**What to do**:
a – Extract the passage of the Whipps Cross Hospital article starting with "Leyton and Wanstead" and going on through "by around 50.".
b – In the Whipps Cross Hospital article, who received the MPs' joint letter?
c – Which Members of Parliament signed the joint letter in the Whipps Cross Hospital article, and what constituency does each represent?

**Document section**:
┄┄┄┄┄┄

John Cryer, Stella Creasy and Sir Iain Duncan Smith queried a number of development plans in a joint letter, reports Elizabeth Atkin
Waltham Forest’s three Members of Parliament have written a joint letter highlighting their concerns over plans for the new Whipps Cross Hospital.
Leyton and Wanstead MP John Cryer, Walthamstow MP Stella Creasy and Chingford and Woodford Green MP Sir Iain Duncan Smith penned a letter in late May to Alastair Finney, redevelopment director for the project.
In the letter, all three MPs said they “fundamentally disagreed” with the decision to cut the number of beds by around 50.
They also wrote that “we believe the parking provision across the whole estate is inadequate and will detrimentally impact both staff and patients” – adding that “500 parking spaces for the hospital is inadequate for staff, visitors, elderly patients or those with mobility issues.”
It also questioned the extent to which the proposed plans for Whipps Cross relied on “increased community facilities” when community provision had already been “drastically cut” – and highlighted constituent worries over the fate of the Margaret Centre, a palliative care unit.

┄┄┄┄┄┄

Stored items
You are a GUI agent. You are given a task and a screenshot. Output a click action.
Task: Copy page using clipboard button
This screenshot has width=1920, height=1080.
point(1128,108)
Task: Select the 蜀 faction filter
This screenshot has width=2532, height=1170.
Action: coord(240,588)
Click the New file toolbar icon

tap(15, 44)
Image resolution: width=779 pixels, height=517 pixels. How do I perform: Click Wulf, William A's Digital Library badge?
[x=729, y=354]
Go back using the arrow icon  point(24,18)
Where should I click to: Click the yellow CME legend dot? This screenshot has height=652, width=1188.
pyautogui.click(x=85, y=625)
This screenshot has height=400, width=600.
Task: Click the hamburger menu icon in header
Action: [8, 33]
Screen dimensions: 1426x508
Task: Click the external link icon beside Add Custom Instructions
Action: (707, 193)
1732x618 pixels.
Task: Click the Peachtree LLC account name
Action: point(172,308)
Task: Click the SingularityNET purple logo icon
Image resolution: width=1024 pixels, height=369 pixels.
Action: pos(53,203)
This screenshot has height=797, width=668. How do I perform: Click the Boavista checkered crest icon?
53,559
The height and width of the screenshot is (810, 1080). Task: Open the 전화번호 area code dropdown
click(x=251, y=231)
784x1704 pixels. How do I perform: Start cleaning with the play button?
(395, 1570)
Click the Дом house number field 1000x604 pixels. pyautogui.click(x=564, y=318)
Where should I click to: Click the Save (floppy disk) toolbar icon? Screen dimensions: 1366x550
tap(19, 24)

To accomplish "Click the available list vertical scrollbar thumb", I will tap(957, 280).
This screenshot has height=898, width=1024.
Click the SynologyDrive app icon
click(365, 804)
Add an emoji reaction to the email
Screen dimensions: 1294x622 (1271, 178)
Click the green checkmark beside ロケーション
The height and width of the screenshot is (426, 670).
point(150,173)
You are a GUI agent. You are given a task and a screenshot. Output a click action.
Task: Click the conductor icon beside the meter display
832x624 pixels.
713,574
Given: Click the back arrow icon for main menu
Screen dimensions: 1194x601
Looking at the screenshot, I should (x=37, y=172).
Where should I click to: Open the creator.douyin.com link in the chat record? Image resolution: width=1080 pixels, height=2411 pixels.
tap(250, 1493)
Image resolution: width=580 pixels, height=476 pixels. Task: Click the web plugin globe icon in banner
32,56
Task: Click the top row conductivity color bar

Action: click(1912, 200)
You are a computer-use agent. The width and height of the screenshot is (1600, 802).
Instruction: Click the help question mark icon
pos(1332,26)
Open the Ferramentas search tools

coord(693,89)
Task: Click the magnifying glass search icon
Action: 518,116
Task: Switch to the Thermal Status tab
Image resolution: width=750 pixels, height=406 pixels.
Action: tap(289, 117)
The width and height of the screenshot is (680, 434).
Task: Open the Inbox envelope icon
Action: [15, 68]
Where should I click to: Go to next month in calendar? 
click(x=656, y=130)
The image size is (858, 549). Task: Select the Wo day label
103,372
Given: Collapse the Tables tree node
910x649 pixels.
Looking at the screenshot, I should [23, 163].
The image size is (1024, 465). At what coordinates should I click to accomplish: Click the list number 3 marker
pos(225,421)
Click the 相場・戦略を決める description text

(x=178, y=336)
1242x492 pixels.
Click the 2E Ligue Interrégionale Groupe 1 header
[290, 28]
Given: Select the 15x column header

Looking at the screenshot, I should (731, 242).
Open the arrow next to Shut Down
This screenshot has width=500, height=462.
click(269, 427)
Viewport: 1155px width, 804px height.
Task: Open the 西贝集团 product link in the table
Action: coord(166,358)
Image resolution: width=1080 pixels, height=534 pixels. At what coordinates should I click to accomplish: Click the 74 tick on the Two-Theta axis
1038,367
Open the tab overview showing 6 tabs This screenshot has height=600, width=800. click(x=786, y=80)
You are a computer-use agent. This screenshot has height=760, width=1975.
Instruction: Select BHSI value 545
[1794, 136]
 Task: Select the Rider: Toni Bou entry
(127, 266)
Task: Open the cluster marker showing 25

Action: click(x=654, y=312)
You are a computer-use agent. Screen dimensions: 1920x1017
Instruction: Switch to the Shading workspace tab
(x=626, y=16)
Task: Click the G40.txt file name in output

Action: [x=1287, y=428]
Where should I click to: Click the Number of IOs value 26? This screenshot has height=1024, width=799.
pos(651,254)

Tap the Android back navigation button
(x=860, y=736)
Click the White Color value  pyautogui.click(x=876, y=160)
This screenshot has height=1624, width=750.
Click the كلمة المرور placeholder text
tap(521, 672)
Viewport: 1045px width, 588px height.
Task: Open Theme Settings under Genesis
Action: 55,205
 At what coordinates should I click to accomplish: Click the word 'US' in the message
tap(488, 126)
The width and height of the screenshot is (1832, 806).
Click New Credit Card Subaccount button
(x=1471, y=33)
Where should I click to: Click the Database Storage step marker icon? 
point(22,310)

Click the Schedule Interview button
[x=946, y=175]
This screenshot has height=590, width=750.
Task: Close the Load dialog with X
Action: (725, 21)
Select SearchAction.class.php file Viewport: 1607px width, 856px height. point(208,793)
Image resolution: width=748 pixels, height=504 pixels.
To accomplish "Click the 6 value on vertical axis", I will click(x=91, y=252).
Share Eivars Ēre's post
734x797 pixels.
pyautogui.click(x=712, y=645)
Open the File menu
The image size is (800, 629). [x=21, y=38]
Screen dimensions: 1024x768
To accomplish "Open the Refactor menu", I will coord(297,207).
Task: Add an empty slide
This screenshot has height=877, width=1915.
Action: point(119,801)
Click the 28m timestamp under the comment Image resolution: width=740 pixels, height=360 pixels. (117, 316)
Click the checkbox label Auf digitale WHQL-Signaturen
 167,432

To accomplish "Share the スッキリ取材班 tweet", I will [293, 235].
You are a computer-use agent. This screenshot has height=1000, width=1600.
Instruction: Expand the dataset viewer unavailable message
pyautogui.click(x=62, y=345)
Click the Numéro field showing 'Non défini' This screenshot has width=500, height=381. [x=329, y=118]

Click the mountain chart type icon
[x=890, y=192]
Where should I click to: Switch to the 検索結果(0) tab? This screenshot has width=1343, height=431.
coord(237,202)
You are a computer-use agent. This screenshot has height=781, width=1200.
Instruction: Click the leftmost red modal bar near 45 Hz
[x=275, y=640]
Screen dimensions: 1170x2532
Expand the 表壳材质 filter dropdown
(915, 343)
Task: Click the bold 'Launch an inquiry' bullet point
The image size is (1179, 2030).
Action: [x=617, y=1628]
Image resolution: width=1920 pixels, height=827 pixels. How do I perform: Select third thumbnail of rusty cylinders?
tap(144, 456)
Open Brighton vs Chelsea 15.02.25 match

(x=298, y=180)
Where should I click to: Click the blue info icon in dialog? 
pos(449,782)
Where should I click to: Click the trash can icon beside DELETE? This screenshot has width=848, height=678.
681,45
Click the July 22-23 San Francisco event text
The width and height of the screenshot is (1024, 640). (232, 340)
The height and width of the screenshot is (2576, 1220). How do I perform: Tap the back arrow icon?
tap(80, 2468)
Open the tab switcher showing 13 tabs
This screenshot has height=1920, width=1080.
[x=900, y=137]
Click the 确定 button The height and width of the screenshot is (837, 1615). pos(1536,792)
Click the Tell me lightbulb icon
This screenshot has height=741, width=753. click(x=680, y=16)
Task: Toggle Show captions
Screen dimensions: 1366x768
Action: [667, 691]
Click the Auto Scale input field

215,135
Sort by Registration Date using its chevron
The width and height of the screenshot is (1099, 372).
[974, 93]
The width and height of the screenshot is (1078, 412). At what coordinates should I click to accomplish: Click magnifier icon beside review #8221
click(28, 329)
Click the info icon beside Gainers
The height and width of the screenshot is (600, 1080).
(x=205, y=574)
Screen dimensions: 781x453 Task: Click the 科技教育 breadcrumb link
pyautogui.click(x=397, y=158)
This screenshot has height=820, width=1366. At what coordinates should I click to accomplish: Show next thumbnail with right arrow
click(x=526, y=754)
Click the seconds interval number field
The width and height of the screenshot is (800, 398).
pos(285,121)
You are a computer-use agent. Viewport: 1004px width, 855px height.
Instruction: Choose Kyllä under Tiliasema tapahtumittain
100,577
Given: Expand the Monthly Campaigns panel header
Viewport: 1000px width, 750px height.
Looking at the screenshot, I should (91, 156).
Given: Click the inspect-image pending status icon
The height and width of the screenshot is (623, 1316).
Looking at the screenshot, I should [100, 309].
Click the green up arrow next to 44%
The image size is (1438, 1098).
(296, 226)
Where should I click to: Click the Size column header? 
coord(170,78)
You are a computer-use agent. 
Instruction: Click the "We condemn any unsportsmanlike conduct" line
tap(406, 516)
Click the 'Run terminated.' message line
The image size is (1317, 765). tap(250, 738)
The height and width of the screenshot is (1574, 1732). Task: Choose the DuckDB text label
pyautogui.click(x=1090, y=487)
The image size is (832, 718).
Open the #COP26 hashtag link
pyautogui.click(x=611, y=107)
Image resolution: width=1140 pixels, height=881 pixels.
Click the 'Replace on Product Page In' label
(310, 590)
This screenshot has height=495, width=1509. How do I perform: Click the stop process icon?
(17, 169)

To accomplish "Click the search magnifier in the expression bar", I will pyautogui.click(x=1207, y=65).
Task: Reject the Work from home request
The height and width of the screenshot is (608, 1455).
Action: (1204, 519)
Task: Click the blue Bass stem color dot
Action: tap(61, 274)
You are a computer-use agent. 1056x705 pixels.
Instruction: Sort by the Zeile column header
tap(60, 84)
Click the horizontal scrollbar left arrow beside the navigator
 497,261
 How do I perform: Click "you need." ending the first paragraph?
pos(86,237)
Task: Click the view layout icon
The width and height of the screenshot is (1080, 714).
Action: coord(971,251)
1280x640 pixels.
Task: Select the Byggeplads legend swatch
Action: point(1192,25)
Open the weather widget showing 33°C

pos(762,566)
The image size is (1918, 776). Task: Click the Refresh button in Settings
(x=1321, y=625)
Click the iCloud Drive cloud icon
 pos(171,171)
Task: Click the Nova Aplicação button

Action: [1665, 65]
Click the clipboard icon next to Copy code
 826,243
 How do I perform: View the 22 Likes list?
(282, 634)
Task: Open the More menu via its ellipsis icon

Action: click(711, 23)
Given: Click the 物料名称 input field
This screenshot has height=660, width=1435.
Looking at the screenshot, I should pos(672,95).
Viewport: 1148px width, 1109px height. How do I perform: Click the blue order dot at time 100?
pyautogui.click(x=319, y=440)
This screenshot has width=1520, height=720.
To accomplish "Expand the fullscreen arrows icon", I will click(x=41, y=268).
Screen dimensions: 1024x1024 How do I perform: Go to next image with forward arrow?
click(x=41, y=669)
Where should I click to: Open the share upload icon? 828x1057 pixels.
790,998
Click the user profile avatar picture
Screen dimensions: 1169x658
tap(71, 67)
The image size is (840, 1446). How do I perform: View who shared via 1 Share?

┄┄┄┄┄┄

**Responses by item number**:
a –
Leyton and Wanstead MP John Cryer, Walthamstow MP Stella Creasy and Chingford and Woodford Green MP Sir Iain Duncan Smith penned a letter in late May to Alastair Finney, redevelopment director for the project.
In the letter, all three MPs said they “fundamentally disagreed” with the decision to cut the number of beds by around 50.

b – Alastair Finney, redevelopment director for the project.

c –
John Cryer: Leyton and Wanstead
Stella Creasy: Walthamstow
Sir Iain Duncan Smith: Chingford and Woodford Green